Output all of the listing, leaving every line exactly as written.

::: RECORDED DATA :::

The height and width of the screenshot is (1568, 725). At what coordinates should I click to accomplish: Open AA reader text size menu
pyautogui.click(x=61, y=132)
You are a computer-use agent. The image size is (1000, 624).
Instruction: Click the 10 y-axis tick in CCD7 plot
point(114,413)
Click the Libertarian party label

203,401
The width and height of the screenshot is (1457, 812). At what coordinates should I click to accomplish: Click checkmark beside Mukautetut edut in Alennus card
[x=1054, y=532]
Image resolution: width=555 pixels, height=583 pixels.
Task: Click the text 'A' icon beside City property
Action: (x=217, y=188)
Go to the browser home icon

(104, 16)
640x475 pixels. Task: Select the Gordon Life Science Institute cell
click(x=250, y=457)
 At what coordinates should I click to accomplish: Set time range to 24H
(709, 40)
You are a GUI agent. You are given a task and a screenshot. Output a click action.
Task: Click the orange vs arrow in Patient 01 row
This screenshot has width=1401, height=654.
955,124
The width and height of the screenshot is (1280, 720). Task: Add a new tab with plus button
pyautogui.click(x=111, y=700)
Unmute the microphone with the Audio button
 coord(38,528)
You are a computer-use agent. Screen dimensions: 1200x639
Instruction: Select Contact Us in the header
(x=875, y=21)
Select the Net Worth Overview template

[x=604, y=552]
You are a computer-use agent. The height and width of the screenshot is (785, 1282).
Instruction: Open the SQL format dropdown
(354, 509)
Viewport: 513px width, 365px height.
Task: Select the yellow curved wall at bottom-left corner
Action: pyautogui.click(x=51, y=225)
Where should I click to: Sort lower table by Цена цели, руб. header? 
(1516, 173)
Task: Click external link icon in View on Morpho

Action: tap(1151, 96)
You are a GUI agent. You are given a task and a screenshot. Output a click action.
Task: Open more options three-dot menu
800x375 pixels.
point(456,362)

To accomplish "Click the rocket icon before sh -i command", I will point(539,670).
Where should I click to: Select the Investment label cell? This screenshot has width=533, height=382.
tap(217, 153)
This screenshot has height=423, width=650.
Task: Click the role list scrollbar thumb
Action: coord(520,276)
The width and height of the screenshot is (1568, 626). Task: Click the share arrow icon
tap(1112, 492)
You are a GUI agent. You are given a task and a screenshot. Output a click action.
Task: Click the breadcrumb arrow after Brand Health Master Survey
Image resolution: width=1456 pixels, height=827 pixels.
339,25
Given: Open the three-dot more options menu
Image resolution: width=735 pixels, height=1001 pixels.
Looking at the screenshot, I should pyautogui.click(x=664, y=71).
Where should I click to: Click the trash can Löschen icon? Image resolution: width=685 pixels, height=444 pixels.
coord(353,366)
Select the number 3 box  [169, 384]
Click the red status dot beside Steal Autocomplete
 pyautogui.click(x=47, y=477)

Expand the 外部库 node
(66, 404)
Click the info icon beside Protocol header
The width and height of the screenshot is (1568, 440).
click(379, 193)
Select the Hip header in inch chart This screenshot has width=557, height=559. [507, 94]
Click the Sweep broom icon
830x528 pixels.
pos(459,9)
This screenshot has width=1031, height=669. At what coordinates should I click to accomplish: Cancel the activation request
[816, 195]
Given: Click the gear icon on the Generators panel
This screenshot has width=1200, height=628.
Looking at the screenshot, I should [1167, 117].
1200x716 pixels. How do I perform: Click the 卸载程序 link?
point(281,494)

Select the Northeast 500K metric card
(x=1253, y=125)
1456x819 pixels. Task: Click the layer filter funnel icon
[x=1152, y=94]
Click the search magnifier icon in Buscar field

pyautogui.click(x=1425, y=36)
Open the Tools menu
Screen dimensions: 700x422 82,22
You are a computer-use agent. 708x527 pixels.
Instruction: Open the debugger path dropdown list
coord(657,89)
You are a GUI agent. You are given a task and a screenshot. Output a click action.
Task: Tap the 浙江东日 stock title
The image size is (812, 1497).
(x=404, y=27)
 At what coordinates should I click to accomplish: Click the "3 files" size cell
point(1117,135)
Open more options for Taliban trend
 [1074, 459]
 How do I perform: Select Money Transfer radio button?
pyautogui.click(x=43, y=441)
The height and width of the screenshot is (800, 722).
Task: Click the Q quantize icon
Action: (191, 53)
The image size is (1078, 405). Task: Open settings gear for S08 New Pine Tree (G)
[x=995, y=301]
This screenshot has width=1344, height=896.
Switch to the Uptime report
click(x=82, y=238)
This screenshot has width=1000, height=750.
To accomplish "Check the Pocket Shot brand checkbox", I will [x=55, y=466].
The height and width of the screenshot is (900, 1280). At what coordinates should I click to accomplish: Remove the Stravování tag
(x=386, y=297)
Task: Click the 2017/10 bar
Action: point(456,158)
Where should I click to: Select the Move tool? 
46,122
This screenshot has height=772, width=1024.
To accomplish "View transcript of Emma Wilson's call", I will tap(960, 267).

:::

§ TASK RESPONSE:
The height and width of the screenshot is (1568, 725). At what coordinates should I click to accomplish: Open AA reader text size menu
pyautogui.click(x=61, y=132)
You are a computer-use agent. The image size is (1000, 624).
Instruction: Click the 10 y-axis tick in CCD7 plot
point(114,413)
Click the Libertarian party label

203,401
The width and height of the screenshot is (1457, 812). At what coordinates should I click to accomplish: Click checkmark beside Mukautetut edut in Alennus card
[x=1054, y=532]
Image resolution: width=555 pixels, height=583 pixels.
Task: Click the text 'A' icon beside City property
Action: (x=217, y=188)
Go to the browser home icon

(104, 16)
640x475 pixels. Task: Select the Gordon Life Science Institute cell
click(x=250, y=457)
 At what coordinates should I click to accomplish: Set time range to 24H
(709, 40)
You are a GUI agent. You are given a task and a screenshot. Output a click action.
Task: Click the orange vs arrow in Patient 01 row
This screenshot has width=1401, height=654.
955,124
The width and height of the screenshot is (1280, 720). Task: Add a new tab with plus button
pyautogui.click(x=111, y=700)
Unmute the microphone with the Audio button
 coord(38,528)
You are a computer-use agent. Screen dimensions: 1200x639
Instruction: Select Contact Us in the header
(x=875, y=21)
Select the Net Worth Overview template

[x=604, y=552]
You are a computer-use agent. The height and width of the screenshot is (785, 1282).
Instruction: Open the SQL format dropdown
(354, 509)
Viewport: 513px width, 365px height.
Task: Select the yellow curved wall at bottom-left corner
Action: pyautogui.click(x=51, y=225)
Where should I click to: Sort lower table by Цена цели, руб. header? 
(1516, 173)
Task: Click external link icon in View on Morpho

Action: tap(1151, 96)
You are a GUI agent. You are given a task and a screenshot. Output a click action.
Task: Open more options three-dot menu
800x375 pixels.
point(456,362)

To accomplish "Click the rocket icon before sh -i command", I will point(539,670).
Where should I click to: Select the Investment label cell? This screenshot has width=533, height=382.
tap(217, 153)
This screenshot has height=423, width=650.
Task: Click the role list scrollbar thumb
Action: coord(520,276)
The width and height of the screenshot is (1568, 626). Task: Click the share arrow icon
tap(1112, 492)
You are a GUI agent. You are given a task and a screenshot. Output a click action.
Task: Click the breadcrumb arrow after Brand Health Master Survey
Image resolution: width=1456 pixels, height=827 pixels.
339,25
Given: Open the three-dot more options menu
Image resolution: width=735 pixels, height=1001 pixels.
Looking at the screenshot, I should pyautogui.click(x=664, y=71).
Where should I click to: Click the trash can Löschen icon? Image resolution: width=685 pixels, height=444 pixels.
coord(353,366)
Select the number 3 box  [169, 384]
Click the red status dot beside Steal Autocomplete
 pyautogui.click(x=47, y=477)

Expand the 外部库 node
(66, 404)
Click the info icon beside Protocol header
The width and height of the screenshot is (1568, 440).
click(379, 193)
Select the Hip header in inch chart This screenshot has width=557, height=559. [507, 94]
Click the Sweep broom icon
830x528 pixels.
pos(459,9)
This screenshot has width=1031, height=669. At what coordinates should I click to accomplish: Cancel the activation request
[816, 195]
Given: Click the gear icon on the Generators panel
This screenshot has width=1200, height=628.
Looking at the screenshot, I should [1167, 117].
1200x716 pixels. How do I perform: Click the 卸载程序 link?
point(281,494)

Select the Northeast 500K metric card
(x=1253, y=125)
1456x819 pixels. Task: Click the layer filter funnel icon
[x=1152, y=94]
Click the search magnifier icon in Buscar field

pyautogui.click(x=1425, y=36)
Open the Tools menu
Screen dimensions: 700x422 82,22
You are a computer-use agent. 708x527 pixels.
Instruction: Open the debugger path dropdown list
coord(657,89)
You are a GUI agent. You are given a task and a screenshot. Output a click action.
Task: Tap the 浙江东日 stock title
The image size is (812, 1497).
(x=404, y=27)
 At what coordinates should I click to accomplish: Click the "3 files" size cell
point(1117,135)
Open more options for Taliban trend
 [1074, 459]
 How do I perform: Select Money Transfer radio button?
pyautogui.click(x=43, y=441)
The height and width of the screenshot is (800, 722).
Task: Click the Q quantize icon
Action: (191, 53)
The image size is (1078, 405). Task: Open settings gear for S08 New Pine Tree (G)
[x=995, y=301]
This screenshot has width=1344, height=896.
Switch to the Uptime report
click(x=82, y=238)
This screenshot has width=1000, height=750.
To accomplish "Check the Pocket Shot brand checkbox", I will [x=55, y=466].
The height and width of the screenshot is (900, 1280). At what coordinates should I click to accomplish: Remove the Stravování tag
(x=386, y=297)
Task: Click the 2017/10 bar
Action: point(456,158)
Where should I click to: Select the Move tool? 
46,122
This screenshot has height=772, width=1024.
To accomplish "View transcript of Emma Wilson's call", I will tap(960, 267).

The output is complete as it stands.